>> begin Records shown

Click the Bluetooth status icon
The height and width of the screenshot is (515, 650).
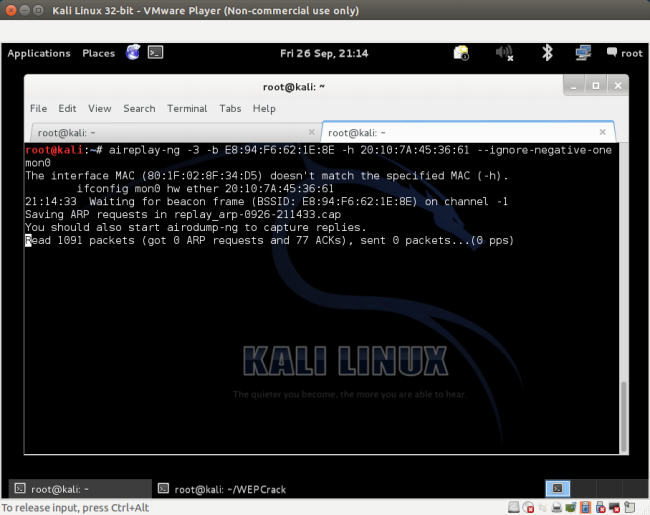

>> end Records shown
>> begin Records shown

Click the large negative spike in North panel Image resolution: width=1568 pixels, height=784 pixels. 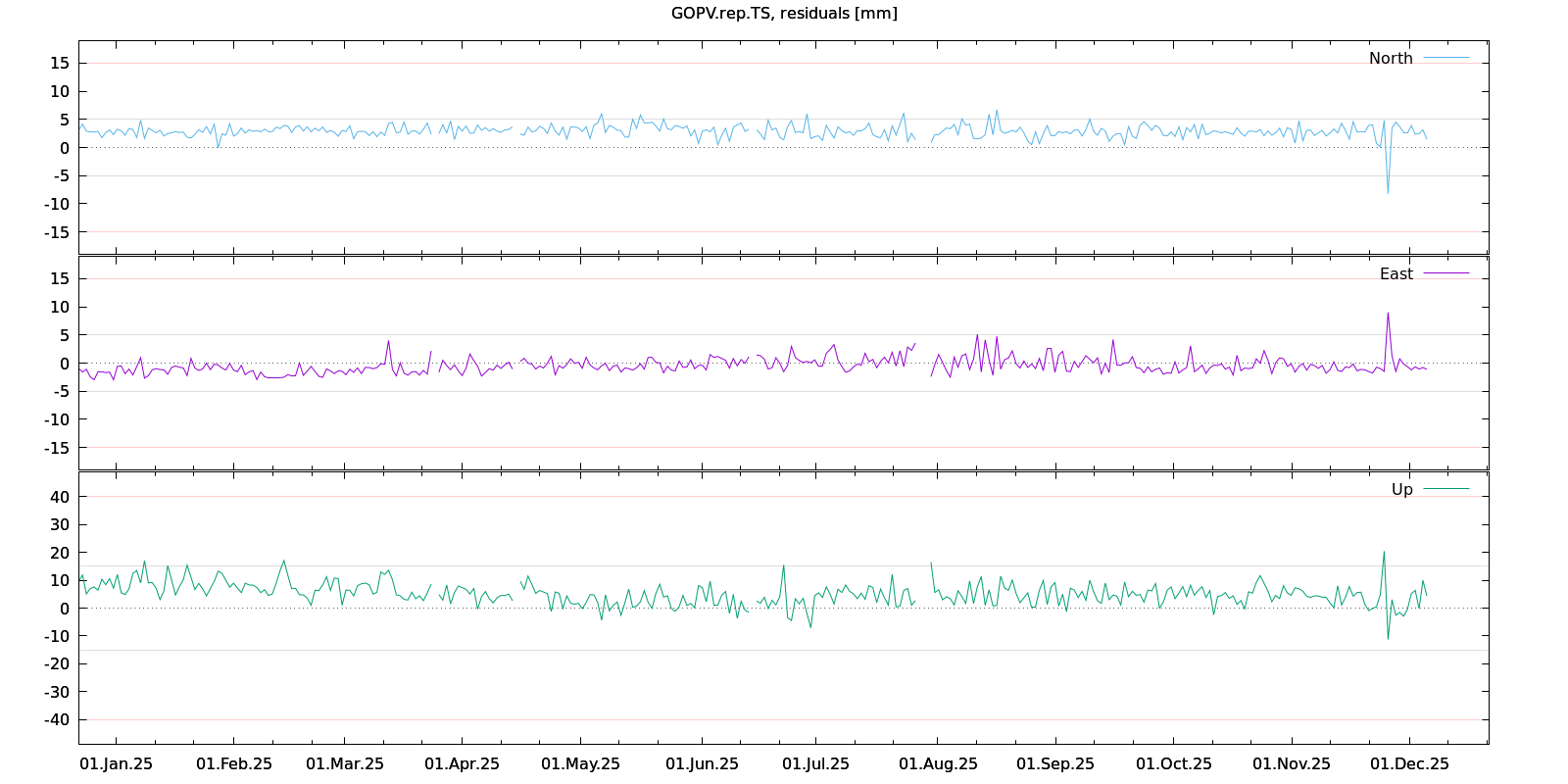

>> end Records shown
>> begin Records shown

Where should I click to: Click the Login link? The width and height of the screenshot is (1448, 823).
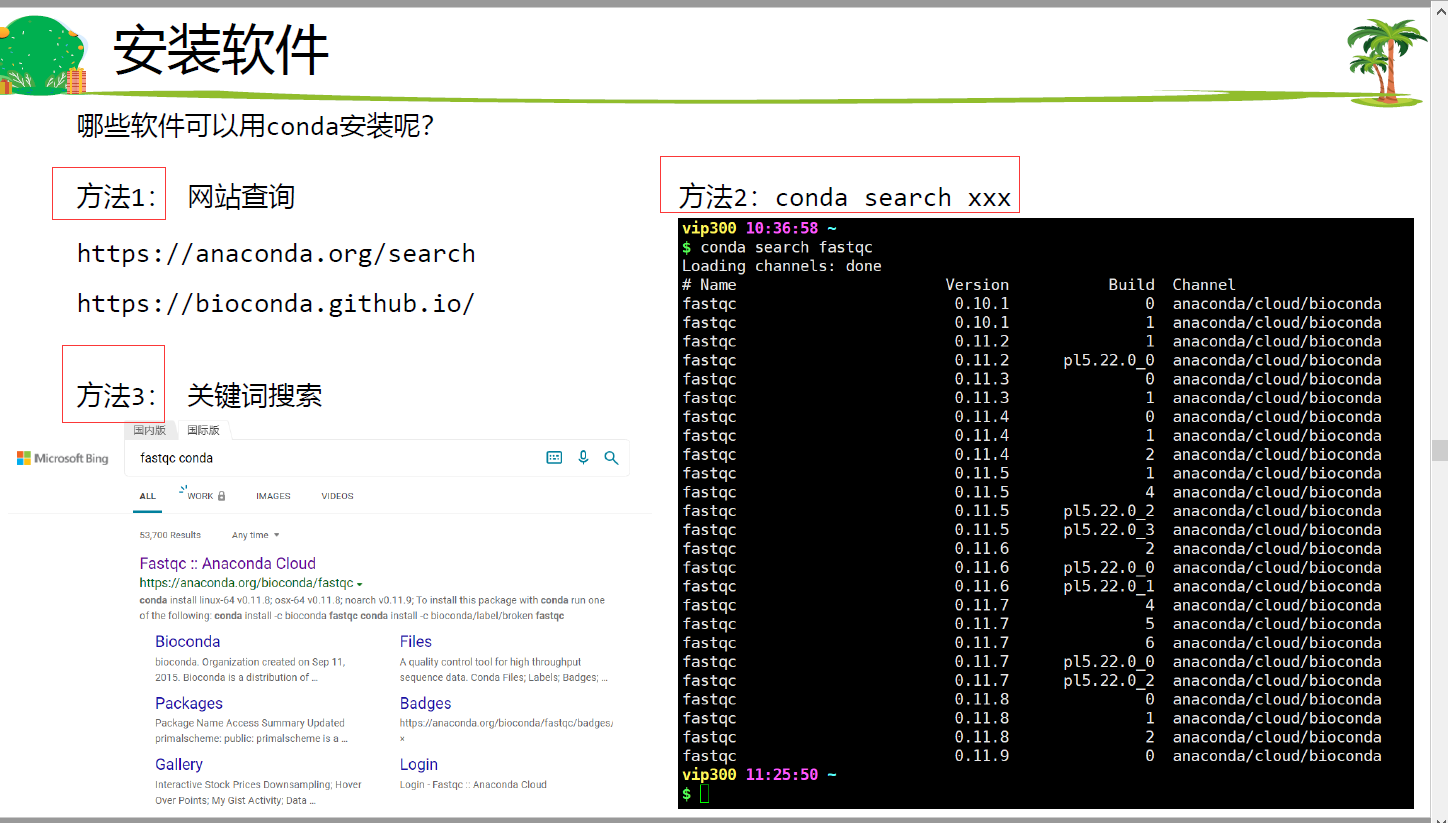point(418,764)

>> end Records shown

§ **Do this**
Could you quote, word for word, the part of the material that opens with the line containing "Where should I" and closes with the line containing "point(418,764)", leaving the pictures out?

§ **Reply**
Where should I click to: Click the Login link? The width and height of the screenshot is (1448, 823).
point(418,764)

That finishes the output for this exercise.